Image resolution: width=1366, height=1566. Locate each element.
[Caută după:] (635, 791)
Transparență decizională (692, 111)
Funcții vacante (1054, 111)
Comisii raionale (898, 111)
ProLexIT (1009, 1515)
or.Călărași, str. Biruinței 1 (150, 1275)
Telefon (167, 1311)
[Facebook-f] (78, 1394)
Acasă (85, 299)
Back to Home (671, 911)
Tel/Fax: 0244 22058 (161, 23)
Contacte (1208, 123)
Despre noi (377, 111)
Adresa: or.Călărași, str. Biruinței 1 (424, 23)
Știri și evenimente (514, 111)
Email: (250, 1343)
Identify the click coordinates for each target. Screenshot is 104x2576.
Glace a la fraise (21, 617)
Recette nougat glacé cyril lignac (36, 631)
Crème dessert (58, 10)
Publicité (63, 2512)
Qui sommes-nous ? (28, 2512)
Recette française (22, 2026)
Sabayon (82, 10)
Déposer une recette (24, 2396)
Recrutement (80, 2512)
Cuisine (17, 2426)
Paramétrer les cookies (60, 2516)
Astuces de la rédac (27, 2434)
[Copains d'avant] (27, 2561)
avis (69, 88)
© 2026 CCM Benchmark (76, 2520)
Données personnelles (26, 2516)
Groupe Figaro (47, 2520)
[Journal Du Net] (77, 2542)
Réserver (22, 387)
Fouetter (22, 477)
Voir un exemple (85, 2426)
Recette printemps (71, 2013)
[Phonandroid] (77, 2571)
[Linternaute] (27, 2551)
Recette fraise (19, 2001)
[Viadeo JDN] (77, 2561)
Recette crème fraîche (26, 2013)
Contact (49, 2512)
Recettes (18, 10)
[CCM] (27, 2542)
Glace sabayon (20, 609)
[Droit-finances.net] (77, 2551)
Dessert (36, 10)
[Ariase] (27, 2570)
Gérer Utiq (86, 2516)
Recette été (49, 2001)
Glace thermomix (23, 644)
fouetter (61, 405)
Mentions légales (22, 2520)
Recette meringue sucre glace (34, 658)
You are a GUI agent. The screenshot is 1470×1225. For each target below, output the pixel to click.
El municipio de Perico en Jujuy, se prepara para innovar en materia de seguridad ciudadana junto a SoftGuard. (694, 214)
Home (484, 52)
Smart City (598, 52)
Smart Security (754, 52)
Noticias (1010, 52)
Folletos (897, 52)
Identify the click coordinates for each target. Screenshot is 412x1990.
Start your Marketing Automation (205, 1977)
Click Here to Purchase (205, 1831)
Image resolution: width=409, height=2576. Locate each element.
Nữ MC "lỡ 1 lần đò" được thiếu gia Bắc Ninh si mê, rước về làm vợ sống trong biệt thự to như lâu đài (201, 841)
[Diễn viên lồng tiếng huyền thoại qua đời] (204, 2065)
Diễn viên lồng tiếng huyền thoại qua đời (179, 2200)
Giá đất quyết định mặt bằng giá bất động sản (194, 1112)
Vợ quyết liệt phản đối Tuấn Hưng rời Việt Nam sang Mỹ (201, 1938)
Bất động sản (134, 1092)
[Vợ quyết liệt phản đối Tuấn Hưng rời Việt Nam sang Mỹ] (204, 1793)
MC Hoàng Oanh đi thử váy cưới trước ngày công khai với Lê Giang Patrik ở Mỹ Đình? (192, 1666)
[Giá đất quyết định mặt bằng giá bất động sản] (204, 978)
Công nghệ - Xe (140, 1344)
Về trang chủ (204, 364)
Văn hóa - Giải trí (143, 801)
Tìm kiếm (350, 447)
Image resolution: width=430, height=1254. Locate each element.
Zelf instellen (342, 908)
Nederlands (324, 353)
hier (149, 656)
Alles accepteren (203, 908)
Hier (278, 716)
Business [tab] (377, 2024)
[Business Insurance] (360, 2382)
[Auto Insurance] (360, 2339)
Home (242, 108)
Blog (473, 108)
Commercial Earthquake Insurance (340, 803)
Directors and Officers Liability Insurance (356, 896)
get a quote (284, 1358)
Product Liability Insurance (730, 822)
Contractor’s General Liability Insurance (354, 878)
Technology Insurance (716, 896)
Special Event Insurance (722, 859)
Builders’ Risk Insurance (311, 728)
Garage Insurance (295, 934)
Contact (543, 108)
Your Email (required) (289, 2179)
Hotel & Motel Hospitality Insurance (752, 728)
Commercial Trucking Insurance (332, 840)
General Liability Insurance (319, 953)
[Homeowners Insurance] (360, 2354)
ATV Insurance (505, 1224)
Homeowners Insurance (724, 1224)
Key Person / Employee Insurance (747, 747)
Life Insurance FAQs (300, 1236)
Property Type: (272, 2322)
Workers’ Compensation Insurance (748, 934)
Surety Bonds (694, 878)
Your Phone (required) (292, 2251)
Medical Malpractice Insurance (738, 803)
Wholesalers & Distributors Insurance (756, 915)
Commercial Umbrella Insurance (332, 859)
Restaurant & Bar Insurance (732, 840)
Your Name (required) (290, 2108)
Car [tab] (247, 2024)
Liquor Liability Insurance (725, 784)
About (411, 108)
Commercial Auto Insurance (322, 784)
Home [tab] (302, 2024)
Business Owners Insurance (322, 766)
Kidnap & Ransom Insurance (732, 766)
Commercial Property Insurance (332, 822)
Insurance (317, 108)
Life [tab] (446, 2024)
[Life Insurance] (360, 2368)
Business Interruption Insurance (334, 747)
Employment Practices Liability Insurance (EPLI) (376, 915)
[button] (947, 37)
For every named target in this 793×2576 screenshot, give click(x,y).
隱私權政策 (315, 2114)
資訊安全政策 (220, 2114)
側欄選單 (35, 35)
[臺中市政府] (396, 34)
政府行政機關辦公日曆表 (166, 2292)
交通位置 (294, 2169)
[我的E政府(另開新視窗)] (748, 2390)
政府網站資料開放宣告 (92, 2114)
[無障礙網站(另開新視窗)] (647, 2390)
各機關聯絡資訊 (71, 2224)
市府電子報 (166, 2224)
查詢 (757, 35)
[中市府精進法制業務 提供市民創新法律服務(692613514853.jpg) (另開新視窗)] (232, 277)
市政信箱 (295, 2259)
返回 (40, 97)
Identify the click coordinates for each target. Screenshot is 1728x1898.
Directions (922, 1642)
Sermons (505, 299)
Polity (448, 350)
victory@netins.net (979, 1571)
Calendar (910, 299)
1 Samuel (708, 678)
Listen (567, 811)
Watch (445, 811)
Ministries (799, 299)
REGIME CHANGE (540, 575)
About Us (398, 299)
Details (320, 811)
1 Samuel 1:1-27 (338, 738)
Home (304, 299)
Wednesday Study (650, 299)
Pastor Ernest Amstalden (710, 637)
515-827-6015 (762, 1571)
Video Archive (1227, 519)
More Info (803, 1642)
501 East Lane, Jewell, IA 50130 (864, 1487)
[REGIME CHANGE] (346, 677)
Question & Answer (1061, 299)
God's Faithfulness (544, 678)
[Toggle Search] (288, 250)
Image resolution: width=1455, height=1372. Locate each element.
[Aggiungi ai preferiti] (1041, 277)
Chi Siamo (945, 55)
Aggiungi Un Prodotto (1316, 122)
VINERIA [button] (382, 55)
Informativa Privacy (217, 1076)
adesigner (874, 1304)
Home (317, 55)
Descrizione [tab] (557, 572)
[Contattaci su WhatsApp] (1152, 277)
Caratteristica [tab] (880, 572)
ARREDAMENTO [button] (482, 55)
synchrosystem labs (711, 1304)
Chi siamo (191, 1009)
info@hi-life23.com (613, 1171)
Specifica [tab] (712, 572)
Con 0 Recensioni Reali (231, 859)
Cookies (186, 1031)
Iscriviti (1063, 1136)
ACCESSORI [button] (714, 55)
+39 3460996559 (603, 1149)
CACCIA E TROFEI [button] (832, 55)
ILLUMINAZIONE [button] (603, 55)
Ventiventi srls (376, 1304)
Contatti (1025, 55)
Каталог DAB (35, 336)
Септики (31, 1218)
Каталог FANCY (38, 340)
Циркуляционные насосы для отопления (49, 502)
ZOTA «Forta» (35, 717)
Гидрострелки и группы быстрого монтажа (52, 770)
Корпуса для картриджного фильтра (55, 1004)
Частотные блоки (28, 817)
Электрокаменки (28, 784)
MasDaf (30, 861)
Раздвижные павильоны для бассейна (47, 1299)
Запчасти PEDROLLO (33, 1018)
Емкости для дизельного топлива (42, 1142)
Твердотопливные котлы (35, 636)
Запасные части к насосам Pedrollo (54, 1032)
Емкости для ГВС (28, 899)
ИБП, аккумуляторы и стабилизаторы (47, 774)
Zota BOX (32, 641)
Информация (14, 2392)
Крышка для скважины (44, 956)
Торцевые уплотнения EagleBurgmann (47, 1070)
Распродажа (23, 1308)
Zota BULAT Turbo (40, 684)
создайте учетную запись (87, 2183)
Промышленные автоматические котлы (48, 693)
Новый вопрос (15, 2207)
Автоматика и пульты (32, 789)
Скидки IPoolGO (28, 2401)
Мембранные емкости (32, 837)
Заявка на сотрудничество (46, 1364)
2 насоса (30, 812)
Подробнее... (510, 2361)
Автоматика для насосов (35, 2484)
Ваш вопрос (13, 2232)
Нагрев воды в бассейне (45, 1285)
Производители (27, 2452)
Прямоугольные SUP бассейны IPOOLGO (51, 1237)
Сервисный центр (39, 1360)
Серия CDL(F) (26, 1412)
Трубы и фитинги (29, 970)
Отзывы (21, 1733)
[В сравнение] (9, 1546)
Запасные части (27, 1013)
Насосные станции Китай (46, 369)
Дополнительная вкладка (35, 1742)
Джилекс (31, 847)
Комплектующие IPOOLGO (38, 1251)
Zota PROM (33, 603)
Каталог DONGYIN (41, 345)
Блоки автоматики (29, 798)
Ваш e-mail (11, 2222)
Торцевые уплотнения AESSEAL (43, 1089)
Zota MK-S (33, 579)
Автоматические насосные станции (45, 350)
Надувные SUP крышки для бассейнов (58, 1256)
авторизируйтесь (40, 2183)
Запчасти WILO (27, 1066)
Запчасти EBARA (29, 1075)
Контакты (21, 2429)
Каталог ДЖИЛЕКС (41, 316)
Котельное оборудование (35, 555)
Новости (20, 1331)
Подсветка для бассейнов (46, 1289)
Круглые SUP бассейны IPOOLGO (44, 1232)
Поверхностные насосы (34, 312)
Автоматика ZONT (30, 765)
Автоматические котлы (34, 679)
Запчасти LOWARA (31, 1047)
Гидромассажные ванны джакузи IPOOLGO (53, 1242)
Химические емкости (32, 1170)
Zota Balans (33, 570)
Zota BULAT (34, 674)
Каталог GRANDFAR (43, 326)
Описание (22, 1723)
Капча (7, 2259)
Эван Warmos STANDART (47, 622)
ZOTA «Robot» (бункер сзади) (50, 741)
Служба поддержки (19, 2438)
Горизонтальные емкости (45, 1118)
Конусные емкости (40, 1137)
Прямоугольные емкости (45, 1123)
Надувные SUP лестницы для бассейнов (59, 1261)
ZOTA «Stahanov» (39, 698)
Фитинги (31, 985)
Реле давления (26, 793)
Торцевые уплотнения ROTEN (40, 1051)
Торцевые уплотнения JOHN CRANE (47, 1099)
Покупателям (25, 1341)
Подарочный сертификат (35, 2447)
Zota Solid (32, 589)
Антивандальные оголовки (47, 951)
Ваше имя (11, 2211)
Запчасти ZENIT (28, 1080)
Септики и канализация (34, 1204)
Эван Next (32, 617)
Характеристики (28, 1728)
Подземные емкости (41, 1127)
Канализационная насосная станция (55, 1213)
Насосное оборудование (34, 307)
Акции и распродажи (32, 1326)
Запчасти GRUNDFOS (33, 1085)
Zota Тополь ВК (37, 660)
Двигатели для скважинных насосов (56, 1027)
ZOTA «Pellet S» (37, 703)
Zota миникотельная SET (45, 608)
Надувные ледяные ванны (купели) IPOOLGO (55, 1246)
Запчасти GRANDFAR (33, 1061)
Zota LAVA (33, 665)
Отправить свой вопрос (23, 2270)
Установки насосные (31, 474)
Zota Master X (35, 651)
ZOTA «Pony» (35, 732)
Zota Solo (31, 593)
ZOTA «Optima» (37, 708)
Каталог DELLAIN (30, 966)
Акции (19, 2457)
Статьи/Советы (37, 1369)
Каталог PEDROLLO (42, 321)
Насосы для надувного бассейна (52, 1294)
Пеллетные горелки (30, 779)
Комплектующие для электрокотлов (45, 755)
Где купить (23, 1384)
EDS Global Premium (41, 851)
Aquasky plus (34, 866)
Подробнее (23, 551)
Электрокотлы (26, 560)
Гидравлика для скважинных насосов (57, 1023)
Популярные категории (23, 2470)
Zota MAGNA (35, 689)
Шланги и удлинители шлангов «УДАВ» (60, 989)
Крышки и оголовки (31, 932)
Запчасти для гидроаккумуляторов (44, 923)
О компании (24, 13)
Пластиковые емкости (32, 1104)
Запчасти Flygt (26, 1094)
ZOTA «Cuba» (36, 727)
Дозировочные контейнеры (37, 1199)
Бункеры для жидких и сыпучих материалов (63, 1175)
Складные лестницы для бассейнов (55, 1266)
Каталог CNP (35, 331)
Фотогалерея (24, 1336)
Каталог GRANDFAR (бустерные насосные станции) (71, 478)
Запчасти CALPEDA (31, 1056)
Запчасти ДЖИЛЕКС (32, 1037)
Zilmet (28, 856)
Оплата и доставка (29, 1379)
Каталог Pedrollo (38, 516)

### TASK TO COMPLETE:
Which lines run from the one holding "Directions (922, 1642)" through the one holding "Home (304, 299)" in the records above? Repeat them exactly, both included, and nothing more.

### EXERCISE RESULT:
Directions (922, 1642)
Sermons (505, 299)
Polity (448, 350)
victory@netins.net (979, 1571)
Calendar (910, 299)
1 Samuel (708, 678)
Listen (567, 811)
Watch (445, 811)
Ministries (799, 299)
REGIME CHANGE (540, 575)
About Us (398, 299)
Details (320, 811)
1 Samuel 1:1-27 (338, 738)
Home (304, 299)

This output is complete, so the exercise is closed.